Perpetual funding rates plunged to -0.004 per cent, one of the most negative readings on record. These data points to a market that had become overcrowded with bullish leverage, and the subsequent flush, while painful, represents a healthy reset of positioning. The drop was less about a new negative catalyst and more about clearing excess speculation, creating a cleaner foundation for the next move.

This technical reset coincided with renewed macro and geopolitical pressure. Surging oil prices above US$100 per barrel, fuelled by stalled ceasefire negotiations between the US and Iran, reignited inflation fears ahead of the Federal Reserve’s policy meeting. In this environment, Bitcoin, showing a 71 per cent 24-hour correlation with gold, traded decisively as a macro asset.

Its short-term direction remains tethered to traditional market concerns over rates and liquidity. This correlation is not a permanent state but rather a reflection of current risk sentiment, with all assets weighed against the backdrop of potential monetary policy shifts and geopolitical instability.

The immediate technical test for Bitcoin is the US$77,000 support level, which coincides with the 23.6 per cent Fibonacci retracement. If buyers defend this zone, a short squeeze could propel BTC back toward the US$80,000-US$81,000 resistance. The key near-term trigger remains the Fed’s policy statement and Chair Powell’s press conference, which concludes on April 29.

A dovish tilt could catalyse a rally across risk assets, while a hawkish hold may extend the pullback toward the next key support at US$76,062. The structure appears bearish in the very short term, but a reclaim of US$78,000 could quickly shift sentiment.

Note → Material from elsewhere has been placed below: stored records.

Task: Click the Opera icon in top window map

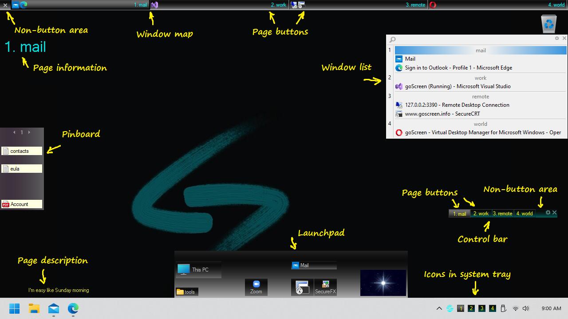Action: 433,5
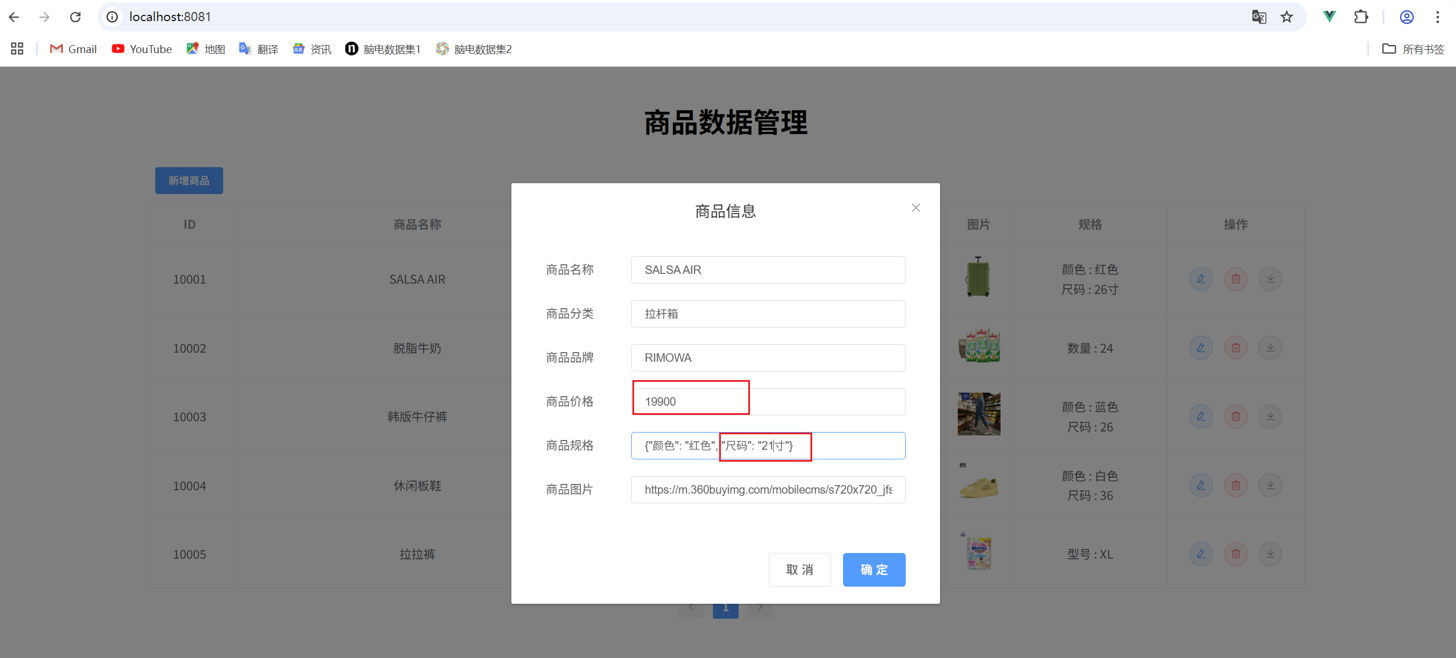
Task: Click the edit icon for product 10005
Action: [1201, 554]
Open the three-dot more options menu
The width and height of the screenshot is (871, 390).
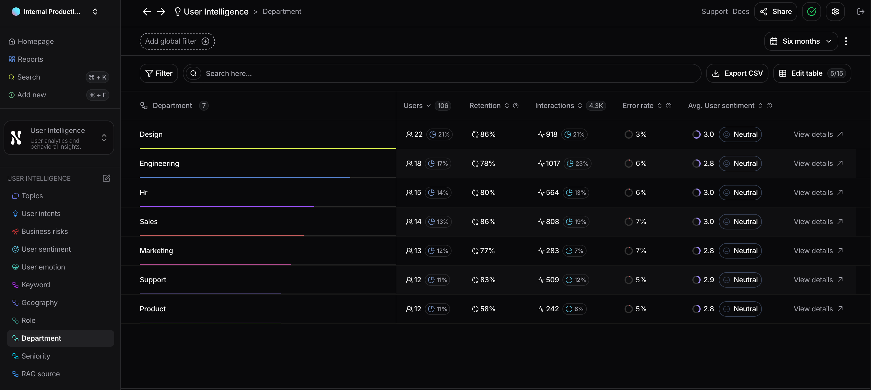[846, 41]
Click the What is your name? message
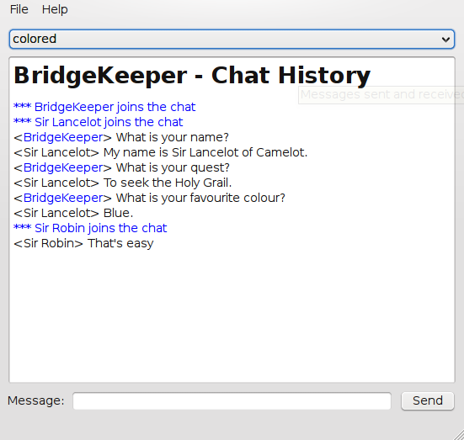Screen dimensions: 464x440 (x=121, y=137)
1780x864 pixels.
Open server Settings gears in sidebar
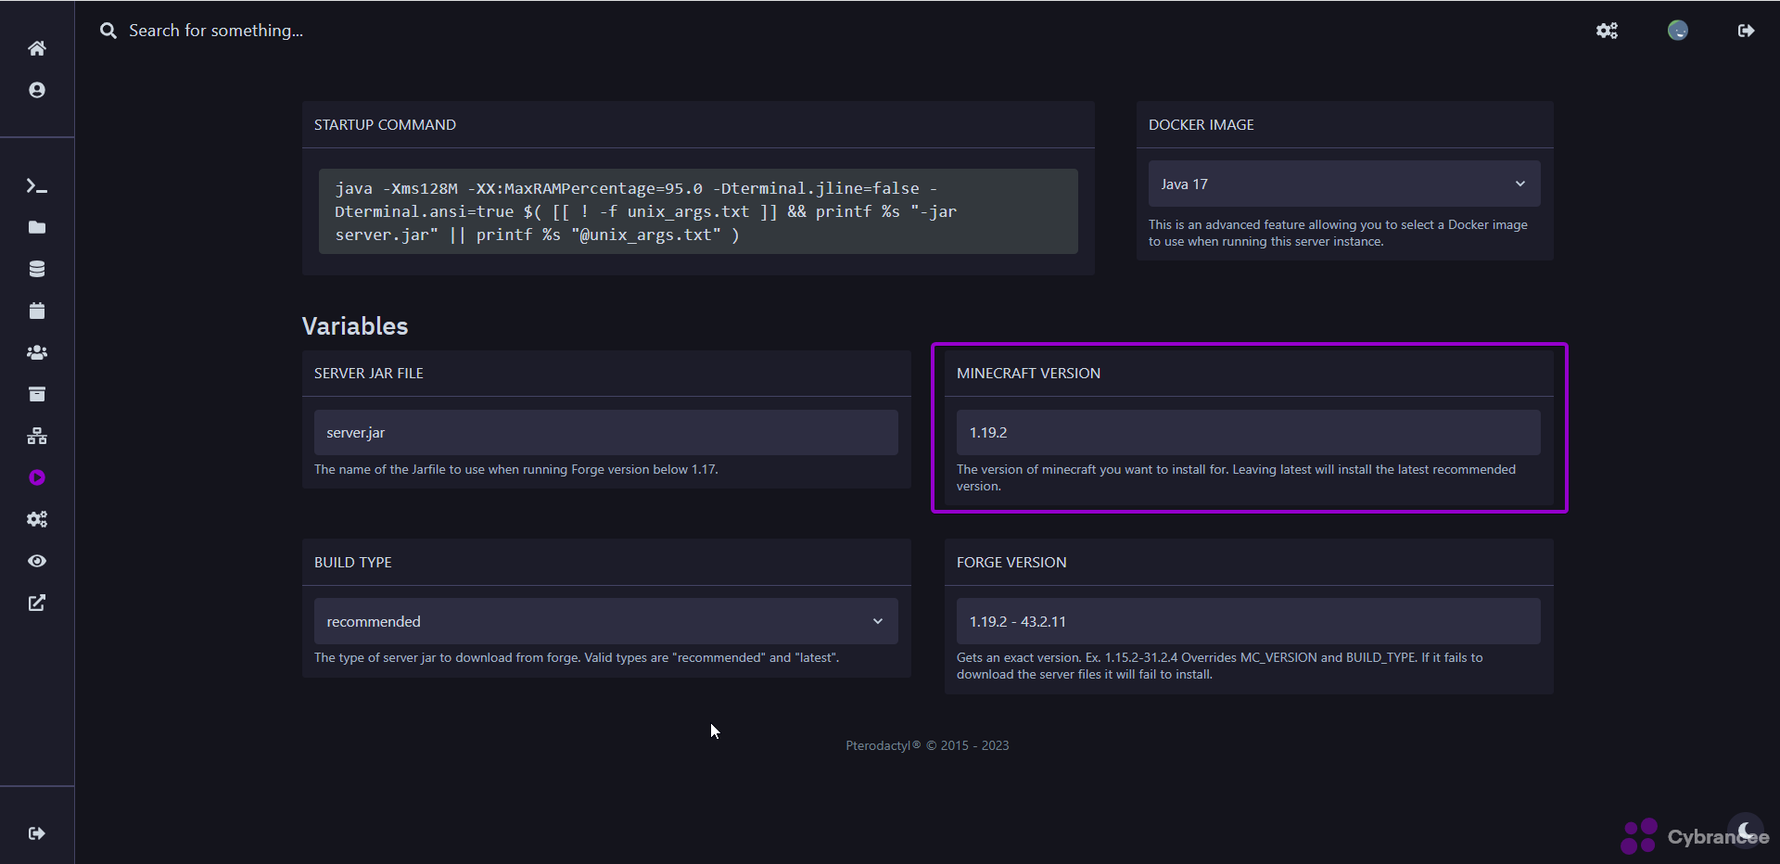click(36, 520)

Watching the price reaction at US$77,000 alongside the Fed’s updated economic projections will provide critical clues.

Market pressure intensified on Tuesday, 28 April 2026, following a sophisticated hack targeting infrastructure linked to Kelp DAO. The theft of approximately 116,500 rsETH tokens, valued at around US$300 million, triggered a massive run on the leading lender Aave, resulting in a US$9 billion liquidity drain. This event rattled investor confidence and amplified the prevailing risk-off sentiment.

Bitcoin traded around US$76,852, down 1.79 per cent for the day, having dropped on 4 of the past 5 days but still up 19 per cent since the start of the conflict in late February. Ethereum consolidated near US$2,321, facing resistance at US$2,360 as retail traders exited while larger holders accumulated. The Fear and Greed Index at 33, reflecting Fear, captures the significant caution now pervading the market.

Broader regulatory and institutional developments continue to shape the landscape. The CLARITY Act is advancing, with Senator Cynthia Lummis announcing it will head to markup in May, a potential step toward clearer digital asset rules in the United States.

Simultaneously, the US Treasury updated sanctions to include new crypto addresses tied to the Central Bank of Iran, highlighting the ongoing intersection of geopolitics and digital finance. Despite the volatility, institutional demand shows resilience, as evidenced by BlackRock’s Bitcoin ETF options reaching record open interest. This signals that sophisticated capital views current weakness as a potential entry point, providing a stabilising counterweight to short-term panic.

These events underscore a critical inflection point for digital assets. The market is maturing, but it remains susceptible to both technical leverage flushes and external macro shocks. The Kelp DAO exploit, while severe, tests the resilience of decentralised finance protocols and the industry’s capacity for coordinated response.

The massive liquidity drain from Aave demonstrates the interconnectedness of the ecosystem, where a failure in one component can rapidly propagate throughout it. The ongoing institutional adoption, exemplified by record interest in ETF options, suggests a growing recognition of Bitcoin’s role as a strategic asset class, distinct from its speculative trading persona.